3. il ricorrente deduce quindi violazione e falsa interpretazione degli artt. 1218, 1256 c.c., 112 c.p.c., nullità della sentenza per vizio di ultrapetizione ed omesso esame di fatti decisivi per il giudizio, ribadito il vizio di ultrapetizione per il rigetto dell'opposizione allo stato passivo per una ragione diversa da quella di esclusione del credito ad opera del giudice delegato, avendone il Tribunale negato la riconoscibilità sull'assunto erroneo di un'oggettiva impossibilità di prestazione dell'attività lavorativa dirigenziale, in pendenza di concordato preventivo liquidatorio della società poi fallita, in assenza dei presupposti di: a) non imputabilità del fatto generatore della supposta impossibilità alla società, per la dipendenza da una sua scelta volontaria tanto della liquidazione, quanto della domanda di apertura del concordato preventivo, quali soluzioni rernediali alla condizione di crisi; b) impossibilità di svolgimento dell'attività dirigenziale per la cessazione dell'attività d'impresa, invece proseguita per effetto della deliberazione di liquidazione volontaria della società con esercizio provvisorio, al fine di completamento degli appalti pubblici in corso, in funzione di dismissione dei rami d'azienda ad essi relativi; c) rifiuto datoriale della prestazione lavorativa, invece regolarmente svolta ed accettata, fino al licenziamento intimato il 30 giugno 2014 ed avente ad oggetto mansioni proprie del dirigente, come anche offerto di provare con capitolazione probatoria per testi, non ammessa e trascritta in funzione della sua reiterazione, siccome rilevante (secondo motivo);

4. esso è invece fondato;

4.1. preme sottolineare che il credito di lavoro insinuato dal dirigente è stato escluso dallo stato passivo del fallimento dell'impresa Castaldo Costruzioni s.r.l. in liq., consecutivo al concordato preventivo per cessio bonorum cui era stata ammessa dal Tribunale di Napoli con decreto 19 novembre 2008 (ed omologato con decreto dello stesso Tribunale 25 febbraio 2009), sull'essenziale rilievo di oggettiva impossibilità della sua prestazione per la pendenza dì un concordato preventivo di natura liquidatoria e pertanto, in quanto esclusivamente finalizzato alla dismissione dei beni, incompatibile con l'attività tipica dirigenziale, di direzione dell'attività produttiva aziendale, nella ravvisata irrilevanza della prestazione di un'attività comunque resa su incarico del liquidatore;

4.2. tuttavia, il rapporto di lavoro subordinato è regolarmente proseguito, per espressa inapplicabilità ad esso del regime di eventuale sospensione e scioglimento previsto dall'art. 169bis I. fall., a norma del suo quarto comma, con la conseguente applicazione del regime di diritto comune (esattamente come secondo la disciplina previgente alla sua introduzione, con l'art. 33, primo comma, lett. d) d.l. 83/2012 conv. con mod. in I. 134/2012, in assenza di alcuna norma di deviazione concorsuale dai principi del diritto comune, nella ravvisata inapplicabilità per analogia degli artt. 72 ss.
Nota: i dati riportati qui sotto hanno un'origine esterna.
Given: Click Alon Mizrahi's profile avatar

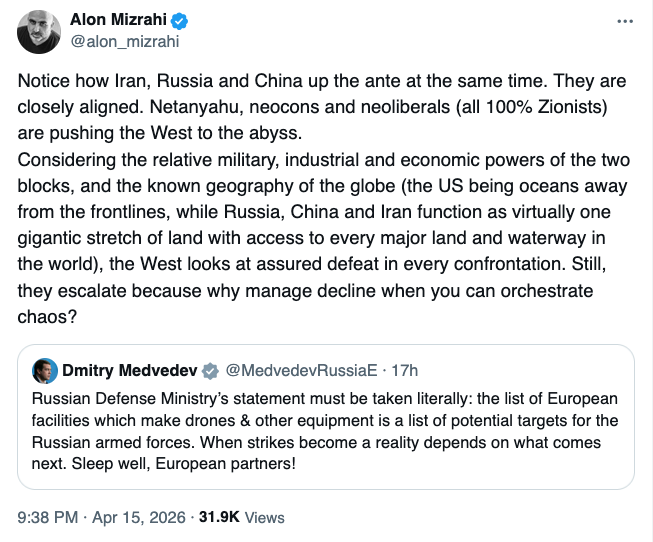Looking at the screenshot, I should (x=41, y=32).
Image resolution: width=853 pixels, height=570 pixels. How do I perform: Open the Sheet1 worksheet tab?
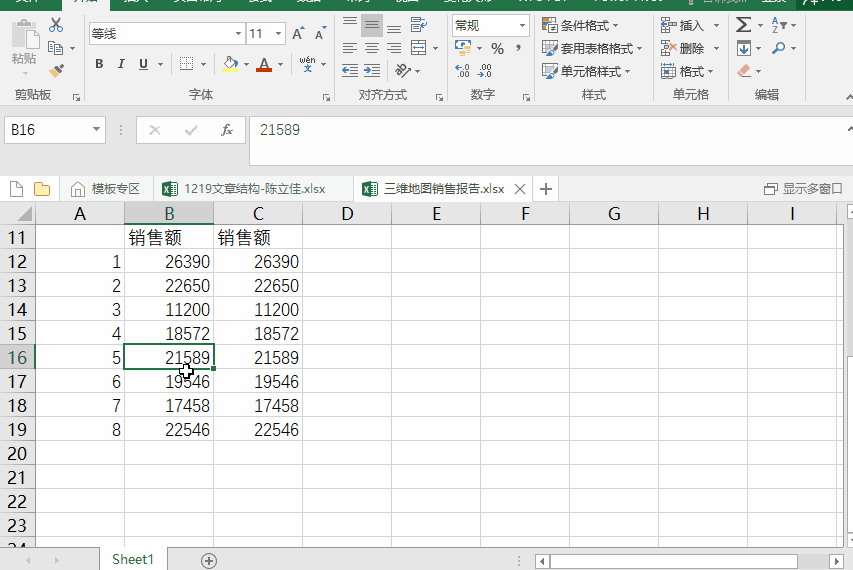133,559
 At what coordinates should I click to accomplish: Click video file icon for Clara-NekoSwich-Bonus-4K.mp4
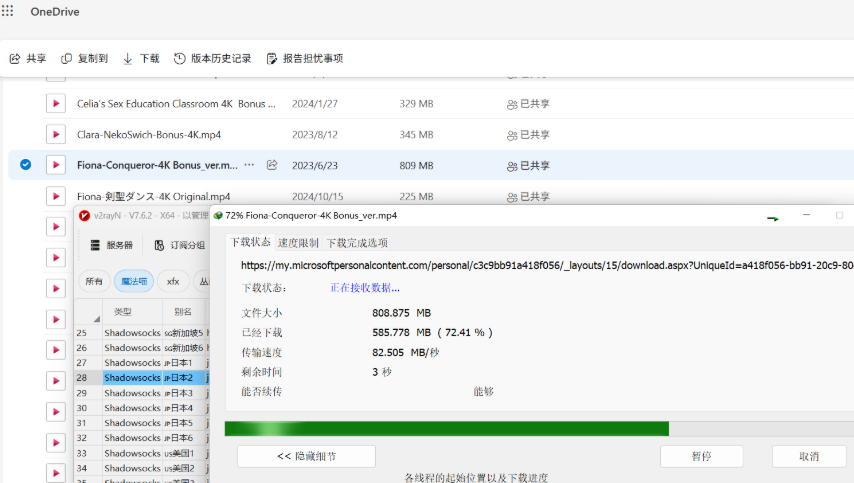click(55, 134)
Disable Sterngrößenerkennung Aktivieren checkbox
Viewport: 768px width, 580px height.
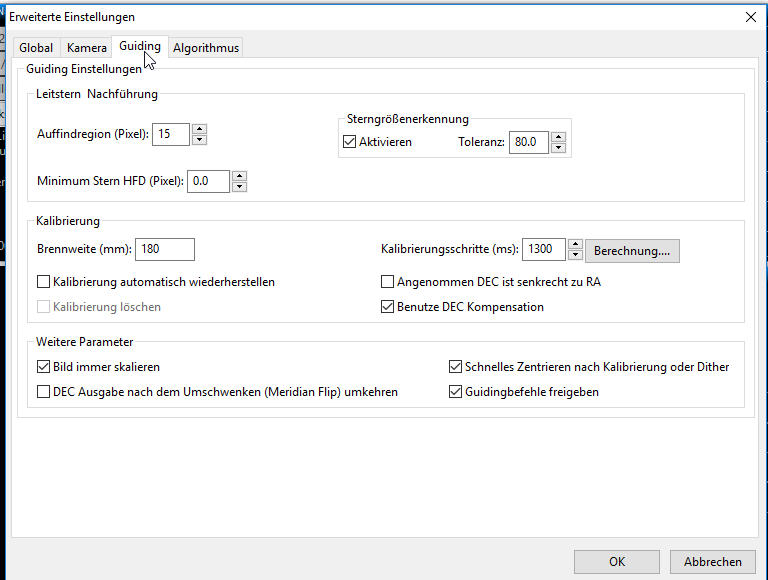point(349,142)

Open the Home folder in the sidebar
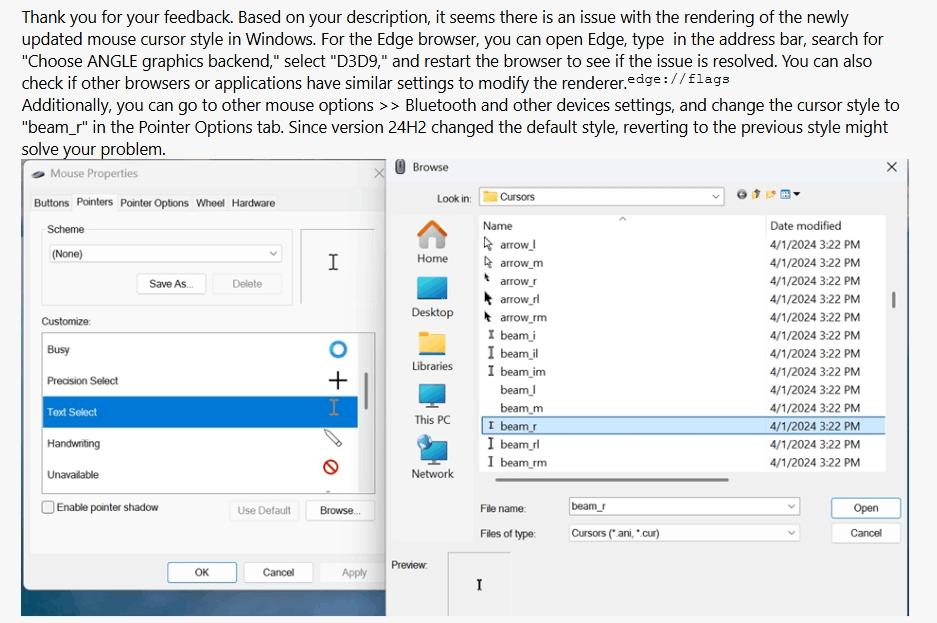tap(432, 240)
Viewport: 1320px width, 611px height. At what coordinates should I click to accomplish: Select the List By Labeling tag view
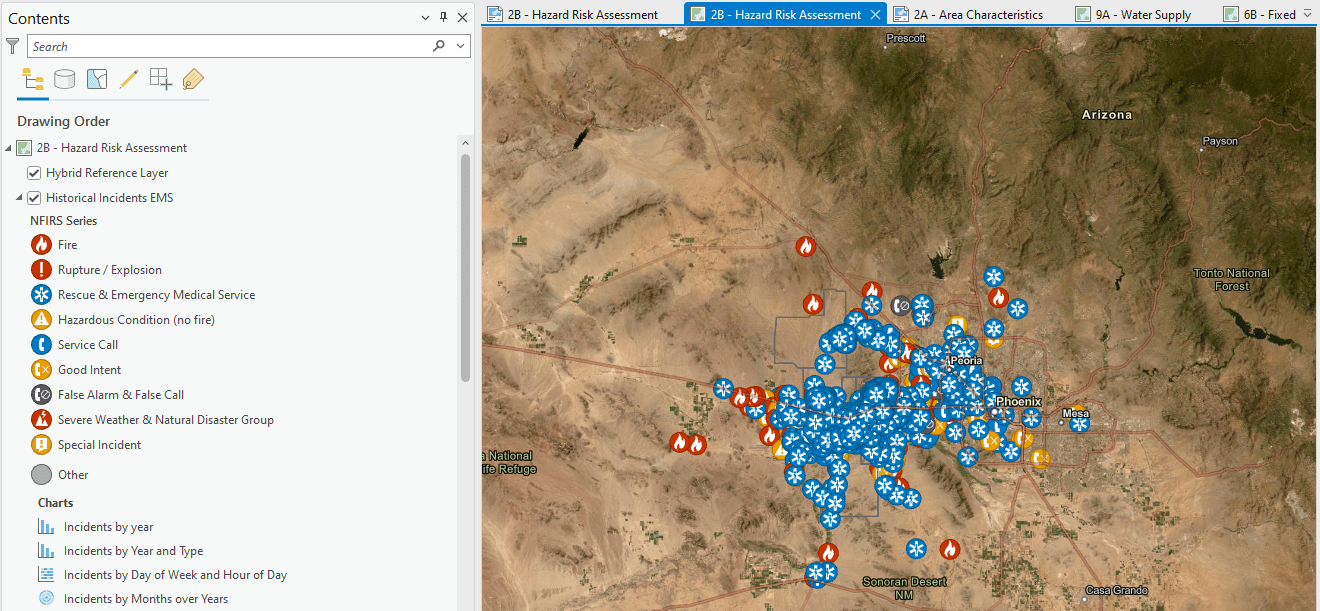tap(192, 79)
I. fall., regolanti i rapporti giuridici pendenti nel fallimento, a quelli pendenti nel concordato preventivo: Cass. 3 dicembre 1968, n. 3868; Cass. 15 luglio 1980, n. 4538; Cass. s.u. 27 luglio 2004, n. 14083);

4.3. in linea generale poi, la sospensione unilaterale del rapporto da parte del datore di lavoro, in base agli artt. 1218 e 1256 c.c., è giustificata e lo esonera dall'obbligazione retributiva, soltanto quando non sia imputabile a fatto dello stesso, non sia prevedibile né evitabile e non sia riferibile a carenze di programmazione o di organizzazione aziendale ovvero a contingenti difficoltà di mercato; sicché, la legittimità della sospensione va verificata in riferimento all'allegata situazione di temporanea impossibilità della prestazione lavorativa: così essendo giustificato il rifiuto del datore di lavoro di ricevere la prestazione lavorativa svolta dal lavoratore soltanto nella ricorrenza del duplice profilo della impossibilità della stessa e di ogni altra prestazione lavorativa in mansioni equivalenti (Cass. 9 agosto 2004, n. 15372);

4.4. in particolare, l'ammissione dell'imprenditore alla procedura concorsuale di concordato preventivo con cessione dei beni ai creditori, pur potendo integrare il giustificato motivo di recesso del datore di lavoro, non comporta, di per sé, l'impossibilità giuridica della continuazione dei rapporti di lavoro, che permangono fino al recesso di una delle parti; e ciò neppure nell'ipotesi in cui il rapporto sia stato temporaneamente sospeso per l'ammissione dei lavoratori alla cassa integrazione, non essendo pertanto giustificato il rifiuto del datore di lavoro di accettare la prestazione lavorativa del dipendente alla cessazione del periodo di cassa integrazione (Cass. 18 febbraio 1997, n. 1476; Cass. 18 gennaio 2001, n. 673);

5. pertanto il secondo motivo di ricorso deve essere accolto, rigettato il primo, con la cassazione del decreto e rinvio, anche per la regolazione delle spese del giudizio di legittimità, al Tribunale di Napoli in diversa composizione;

PQM

La Corte accoglie il secondo motivo, rigettato il primo; cassa il decreto, in relazione al motivo accolto e rinvia, anche per le spese del giudizio di legittimità, al Tribunale di Napoli in diversa composizione.